David Cobham's picture
Affiliation: 
Heriot Watt University
Credentials: 
Professor of economics

Voting history

The Economic Cost of School Closures

Question 3: To what extent will school closures increase gender inequality due to unequal gender distribution of the burden of school closures?

Answer:
To a small degree but persistently
Confidence level:
Confident

Question 2: To what extent will school closures increase inequality in human capital development?

Answer:
By a large amount and persistently
Confidence level:
Confident

Question 1:What damage will school closures have on economic growth over a 10-15 year horizon?

Answer:
Minor
Confidence level:
Not confident

Will COVID-19 Cause Permanent Damage to the UK Economy?

Question 2: Which aspect of the economy poses the greatest risk for a slow recovery?

Answer:
Labour markets (e.g. unemployment hysteresis effects)
Confidence level:
Very confident
Comment:
Labour markets should be understood to subsume human capital issues too: there needs to be a lot of focus on retraining. And please let's not put the emphasis on forcing people to accept low-paid low-productivity jobs as has been the norm since 2010, that's not a way to improve long run economic growth or create a decent civilised society. At some point policymakers might also like to reflect on the fact that their job in this situation, and the lot of many people, would have been much easier if the UK had already had in operation some sort of basic income stream.

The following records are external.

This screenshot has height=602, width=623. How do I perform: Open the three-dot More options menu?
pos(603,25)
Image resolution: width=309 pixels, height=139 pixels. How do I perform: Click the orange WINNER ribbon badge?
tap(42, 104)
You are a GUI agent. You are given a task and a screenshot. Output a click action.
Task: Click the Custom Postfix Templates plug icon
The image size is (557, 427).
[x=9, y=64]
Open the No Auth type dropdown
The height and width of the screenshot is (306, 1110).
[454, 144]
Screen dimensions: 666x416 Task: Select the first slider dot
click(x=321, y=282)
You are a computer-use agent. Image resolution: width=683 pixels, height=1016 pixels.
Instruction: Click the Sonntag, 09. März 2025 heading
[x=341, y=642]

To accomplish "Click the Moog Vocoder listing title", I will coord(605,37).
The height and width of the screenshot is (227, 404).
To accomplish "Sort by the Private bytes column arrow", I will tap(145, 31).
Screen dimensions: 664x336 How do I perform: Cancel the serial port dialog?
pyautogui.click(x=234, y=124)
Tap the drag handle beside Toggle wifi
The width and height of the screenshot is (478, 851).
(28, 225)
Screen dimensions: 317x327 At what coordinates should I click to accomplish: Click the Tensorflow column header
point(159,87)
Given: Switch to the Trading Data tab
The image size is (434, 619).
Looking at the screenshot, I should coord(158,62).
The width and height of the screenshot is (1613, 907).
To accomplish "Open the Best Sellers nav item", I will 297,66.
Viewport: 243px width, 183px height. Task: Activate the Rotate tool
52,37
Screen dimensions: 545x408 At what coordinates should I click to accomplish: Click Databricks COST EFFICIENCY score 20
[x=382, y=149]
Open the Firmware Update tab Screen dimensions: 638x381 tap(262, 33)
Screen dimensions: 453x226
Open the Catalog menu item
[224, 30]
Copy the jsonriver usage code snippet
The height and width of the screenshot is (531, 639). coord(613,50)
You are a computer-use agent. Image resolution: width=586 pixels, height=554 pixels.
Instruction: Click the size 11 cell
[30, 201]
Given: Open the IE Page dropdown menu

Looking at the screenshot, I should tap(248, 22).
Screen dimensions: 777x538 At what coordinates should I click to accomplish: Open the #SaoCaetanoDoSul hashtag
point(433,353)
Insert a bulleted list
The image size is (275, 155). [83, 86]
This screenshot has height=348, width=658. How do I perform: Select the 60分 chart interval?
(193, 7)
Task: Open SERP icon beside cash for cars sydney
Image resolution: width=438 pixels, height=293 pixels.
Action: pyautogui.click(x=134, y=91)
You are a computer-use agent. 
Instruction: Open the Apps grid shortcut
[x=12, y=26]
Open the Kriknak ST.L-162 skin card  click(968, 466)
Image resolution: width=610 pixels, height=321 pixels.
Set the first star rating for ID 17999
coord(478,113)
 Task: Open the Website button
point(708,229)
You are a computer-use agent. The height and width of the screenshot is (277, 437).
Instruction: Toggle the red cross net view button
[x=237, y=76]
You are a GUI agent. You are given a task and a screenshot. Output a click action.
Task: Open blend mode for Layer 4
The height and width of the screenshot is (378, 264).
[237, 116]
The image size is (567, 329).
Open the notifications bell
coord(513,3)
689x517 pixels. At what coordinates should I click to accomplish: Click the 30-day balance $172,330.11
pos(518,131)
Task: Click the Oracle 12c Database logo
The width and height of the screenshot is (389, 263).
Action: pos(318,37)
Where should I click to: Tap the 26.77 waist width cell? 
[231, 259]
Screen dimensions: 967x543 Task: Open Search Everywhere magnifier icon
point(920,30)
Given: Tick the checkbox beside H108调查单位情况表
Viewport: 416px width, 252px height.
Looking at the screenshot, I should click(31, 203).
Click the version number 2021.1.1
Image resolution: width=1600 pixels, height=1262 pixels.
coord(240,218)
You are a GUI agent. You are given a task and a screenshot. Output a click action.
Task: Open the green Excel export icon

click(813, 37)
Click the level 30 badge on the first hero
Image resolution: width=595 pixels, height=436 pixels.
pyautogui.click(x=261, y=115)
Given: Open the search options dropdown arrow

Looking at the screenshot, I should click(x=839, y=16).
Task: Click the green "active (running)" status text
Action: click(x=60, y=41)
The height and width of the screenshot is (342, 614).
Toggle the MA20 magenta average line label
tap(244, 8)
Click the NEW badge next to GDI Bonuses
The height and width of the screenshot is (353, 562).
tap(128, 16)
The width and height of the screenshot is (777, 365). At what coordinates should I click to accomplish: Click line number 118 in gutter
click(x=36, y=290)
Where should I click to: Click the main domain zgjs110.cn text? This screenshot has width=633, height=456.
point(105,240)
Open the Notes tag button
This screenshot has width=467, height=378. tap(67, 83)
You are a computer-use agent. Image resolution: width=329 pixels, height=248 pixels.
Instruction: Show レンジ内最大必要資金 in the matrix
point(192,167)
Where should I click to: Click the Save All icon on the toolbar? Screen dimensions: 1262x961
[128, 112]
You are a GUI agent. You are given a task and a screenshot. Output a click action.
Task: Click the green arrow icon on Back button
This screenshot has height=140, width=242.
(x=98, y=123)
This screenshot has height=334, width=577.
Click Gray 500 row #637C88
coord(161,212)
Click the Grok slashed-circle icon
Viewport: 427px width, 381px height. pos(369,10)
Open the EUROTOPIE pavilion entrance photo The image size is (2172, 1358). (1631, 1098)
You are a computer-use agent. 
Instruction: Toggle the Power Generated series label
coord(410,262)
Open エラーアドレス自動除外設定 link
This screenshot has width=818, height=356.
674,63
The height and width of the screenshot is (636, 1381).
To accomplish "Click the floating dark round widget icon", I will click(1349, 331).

Question 1: How quickly will the economy rebound (e.g. to the pre-pandemic trend) once the COVID-19 pandemic has been contained and absent major policy interventions? 

Answer:
Recovery will be slow (5-15 years)
Confidence level:
Confident
Comment:
If the issue is when the UK will return to the (not very impressive) trend level and growth of the l2-3 years before the pandemic, then 5 years seems too few (but 15 too many).